***** Extrait du document
Lorsqu’il ouvrait le matin ou fermait le soir les énormes volets d’acier construits dans notre chambre par nos amis après l’attentat du 24 mai contre notre maison, L. D. faisait parfois la réflexion suivante : « Maintenant aucun Siqueiros ne peut nous atteindre ». Et au réveil il me disait bonjour ainsi : « Tu voie, après tout, ils ne nous ont pas tués la nuit dernière et cependant tu n’es pas satisfaite. » Je me défendais de mon mieux... Une fois, après un « bonjour » de ce genre, il ajouta pensivement: « Oui, Natacha, nous n’avons qu’un sursis. »

Il y a longtemps, en 1928, lorsque nous fûmes exilés à Aima Ata où l’inconnu nous attendait, nous eûmes une nuit une conversation dans le compartiment du train qui nous emmenait en exil... Nous ne pouvions dormir, après le tumulte des dernières semaines et particulièrement des derniers jours à Moscou. En dépit de notre fatigue extrême, l’excitation nerveuse persistait. Je me rappelle que Lev Davidovich me dit alors : « C’est mieux ainsi (l’exil). Cela ne me dirait rien de mourir dans un lit au Kremlin. »

Mais ce matin là il était loin de telles pensées. Le fait d’être physiquement d’aplomb faisait qu’il se préparait à une journée de travail « tout à fait bonne ».

Il sortit d’un pas ferme dans le patio pour nourrir ses lapins après avoir fait une rapide toilette et s’être habillée prestement. Lorsque sa santé était faible, nourrir les lapins était pour lui une véritable corvée; mais il ne le faisait pas moins, ayant pitié pour ces petits animaux. Il lui était difficile de le faire comme il le désirait, selon son habitude, avec soin. D’autre part, il devait se tenir sur ses gardes ; il devait conserver ses forces pour un autre genre de travail : le travail à son bureau. Prendre soin des animaux, nettoyer leurs cages, etc., était pour lui un relâchement et une distraction, mais, d’un autre côté, c’était une source de fatigue ; et ceci en retour se reflétait sur ses possibilités de travail. Il se consacrait entièrement à chaque chose qu’il entreprenait, indépendamment de la tâche elle-même.
**********
***** Extraits de données
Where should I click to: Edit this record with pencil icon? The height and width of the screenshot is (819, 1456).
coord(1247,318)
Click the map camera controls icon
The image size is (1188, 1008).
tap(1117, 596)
**********
▸ **Tâches à réaliser**
(1) Reprenez le passage de l'extrait qui commence par « Il sortit d’un » et se poursuit jusqu'à « la tâche elle-même. », en remplaçant « lapins » par « poules ».
(2) D'après l'extrait, en quelle année eut lieu l'exil à Aima Ata ?

▸ **Réponses par tâche**
(1)
Il sortit d’un pas ferme dans le patio pour nourrir ses poules après avoir fait une rapide toilette et s’être habillée prestement. Lorsque sa santé était faible, nourrir les poules était pour lui une véritable corvée; mais il ne le faisait pas moins, ayant pitié pour ces petits animaux. Il lui était difficile de le faire comme il le désirait, selon son habitude, avec soin. D’autre part, il devait se tenir sur ses gardes ; il devait conserver ses forces pour un autre genre de travail : le travail à son bureau. Prendre soin des animaux, nettoyer leurs cages, etc., était pour lui un relâchement et une distraction, mais, d’un autre côté, c’était une source de fatigue ; et ceci en retour se reflétait sur ses possibilités de travail. Il se consacrait entièrement à chaque chose qu’il entreprenait, indépendamment de la tâche elle-même.

(2) En 1928.